L’incidence de l’embolie gazeuse est faible. Il s’agit fréquemment de formes frustes, qui se manifestent par des troubles neurologiques non spécifiques ou par un simple retard de réveil sans compter avec les formes retardées qui surviennent à la fin de l’intervention, lorsque l’exsufflation du pneumopéritoine libère des bulles de CO2  piégées dans la circulation mésentérique ou portale [29, 30]. Lorsque le volume de l’embol gazeux augmente, la PETCO2  chute, par diminution des échanges au niveau du lit capillaire pulmonaire et/ou par arrêt circulatoire.
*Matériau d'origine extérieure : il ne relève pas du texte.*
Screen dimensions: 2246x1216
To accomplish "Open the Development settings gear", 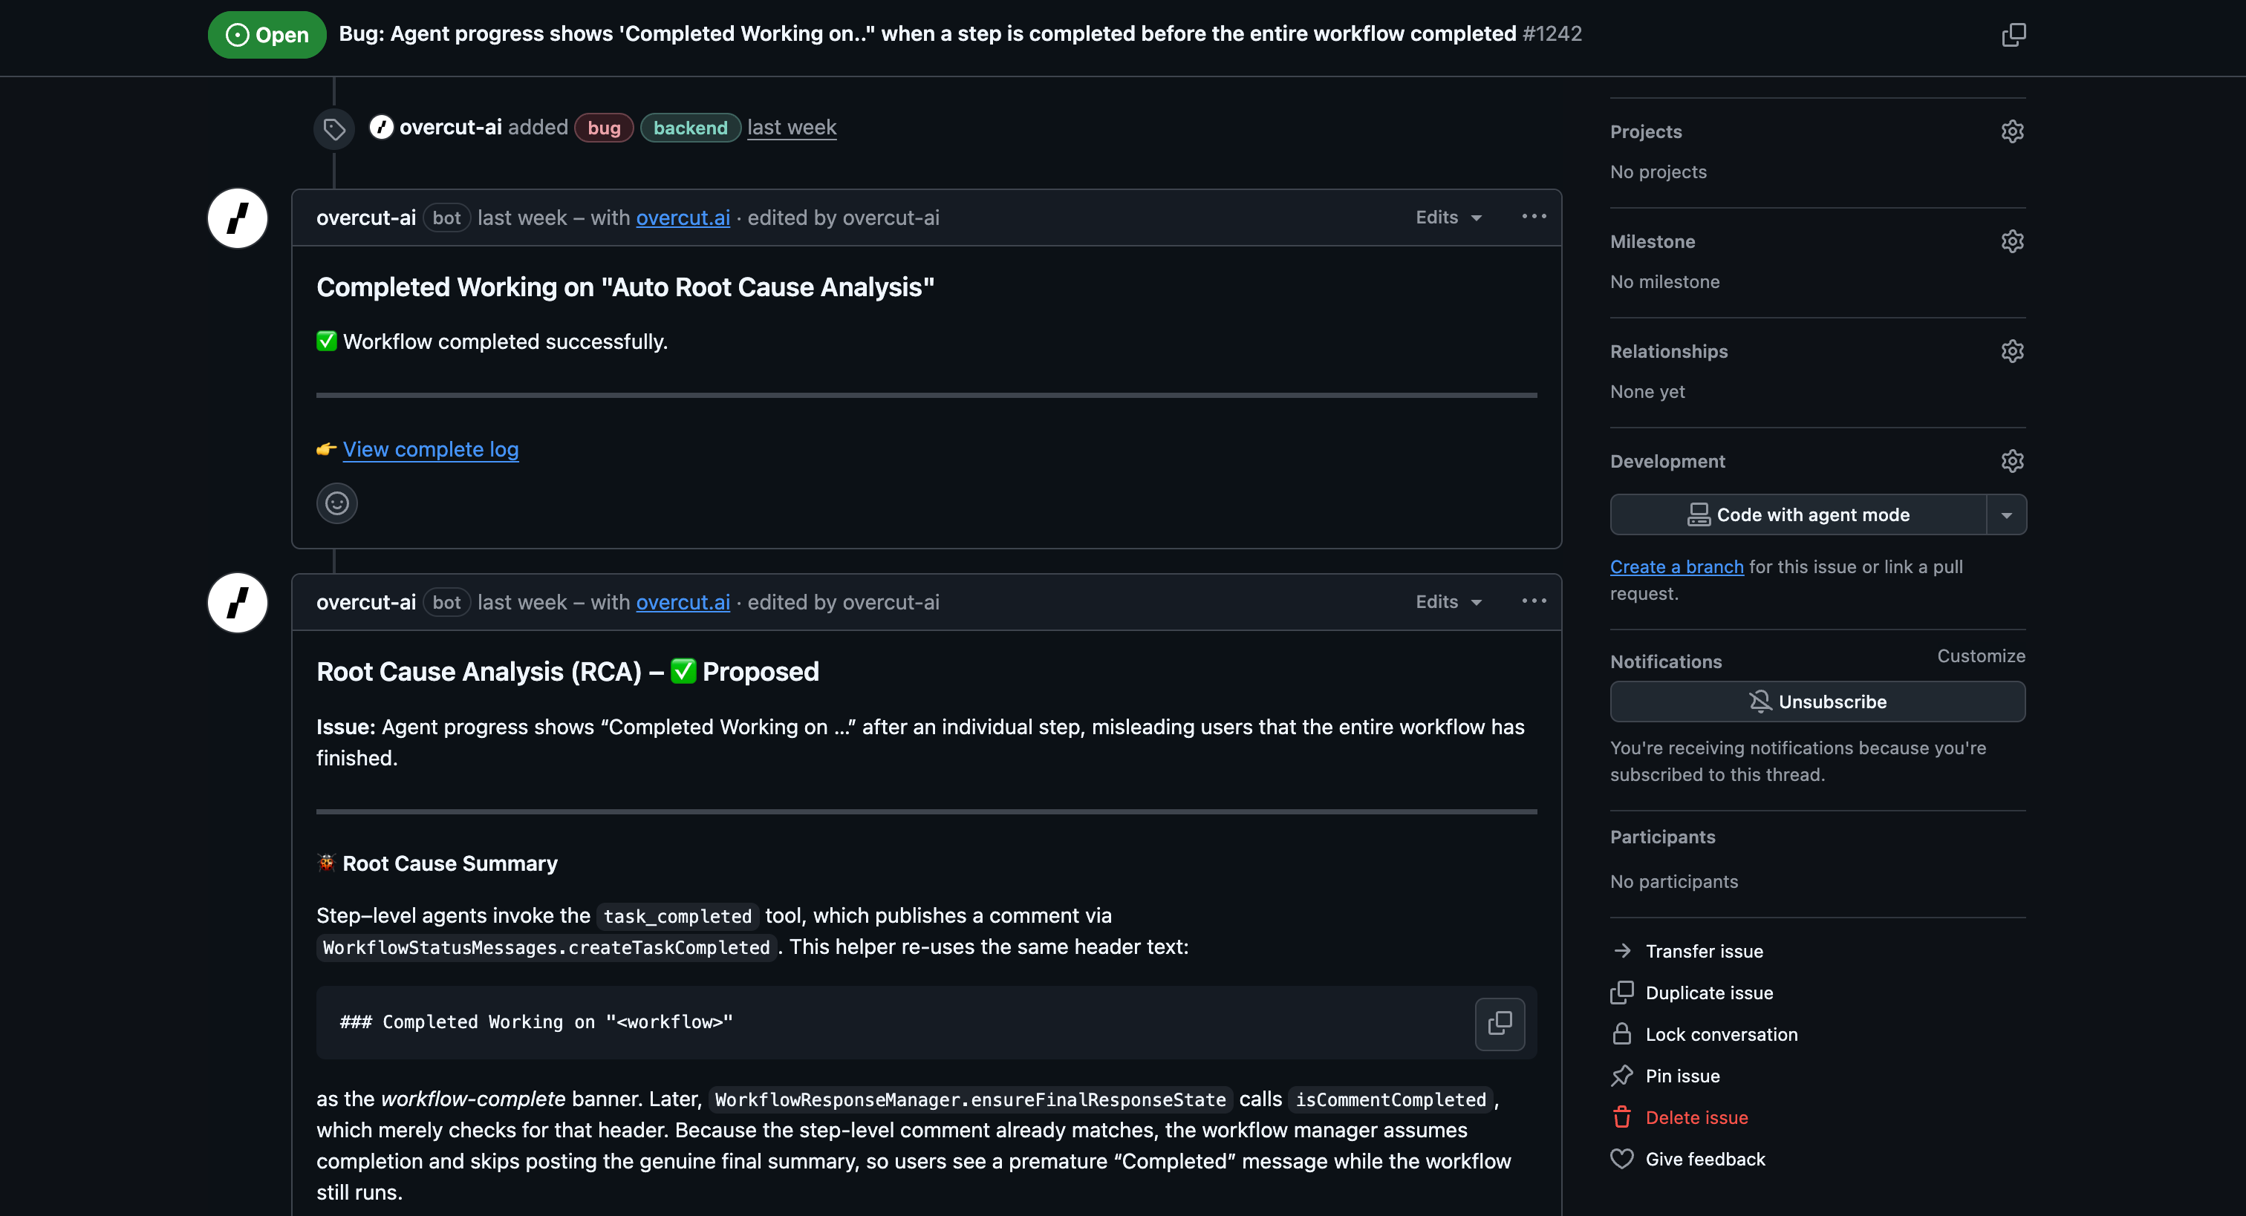I will pyautogui.click(x=2011, y=461).

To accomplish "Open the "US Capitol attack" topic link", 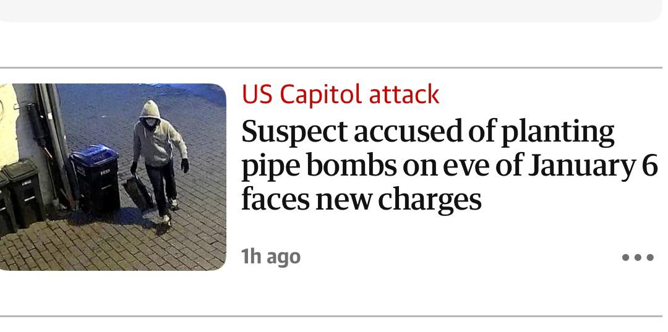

La porte d’entrée se situe le plus souvent au niveau d’une grosse veine (veine iliaque, veine cave inférieure), ponctionnée lors de la mise en place de l’aiguille de Palmer en début d’insufflation ou s’il y a une plaie négligée au cours d’un curage ilio-obturateur bilatéral extensif, par exemple. Un autre point d’entrée à connaître se situe au niveau des plexus veineux périombilicaux. Les plaies vasculaires peropératoires ne conduisent à une embolie gazeuse que si la pression du pneumopéritoine est très proche de la pression veineuse. Si elle est supérieure, comme c’est le cas le plus souvent, le collapsus des vaisseaux empêche toute entrée de gaz [31].


Complications liées au robot et évaluation objective


Outre les complications décrites dans ce travail, il est important de noter que le système robotique lui-même peut engendrer des difficultés pour l’équipe d’anesthésie. Par ailleurs, il est absolument indispensable que l’anesthésie soit profonde pendant toute la durée de la procédure. En effet, il ne faut pas mésestimer le poids et les contraintes que feraient subir la machine, trocarts en place, sur un patient en train de se réveiller en peropératoire. Les bras du robot étant fixes, le malade pourrait aller jusqu’à s’empaler littéralement sur l’appareil.


Dans une moindre mesure, le système robotique lui-même peut être défaillant. Ces failles techniques peuvent induire des durées d’anesthésie générale beaucoup plus longues que celles prévues initialement.


Enfin, la qualité des résultats en chirurgie est également liée à une exposition sincère de la morbidité des techniques et à un report objectif des complications. Il s’agit d’un corrolaire indispensable à la bonne pratique chirurgicale qui n’est pas toujours respecté [3, 32]. Il existe donc des règles évaluant la qualité des publications chirurgicales [33] et des échelles de complications applicables à la laparoscopie (classification de Clavien [34, 35]) où même à la robotique elle-même [36]. Ces instruments doivent absolument être pris en compte par les équipes qui rapportent leurs résultats afin de garantir une certaine objectivité et une certaine qualité dans l’évaluation de toutes nouvelles technologies, robotiques ou non. À ce titre, les complications d’anesthésie doivent être recensées afin d’aider les équipes à gérer au mieux l’environnement périopératoire du patient.


Conclusion


Les techniques chirurgicales mini-invasives, axées autour de la laparoscopie et, plus récemment, de la robotique exigent de la motivation et une courbe d’apprentissage de la part des équipes qui s’y impliquent. Outre le chirurgien, l’anesthésiste et son équipe sont également partie prenante dans l’environnement périopératoire et de la morbidité inhérente à ces techniques.


Déclaration d’intérêts


Les auteurs déclarent ne pas avoir de conflits d’intérêts en relation avec cet article.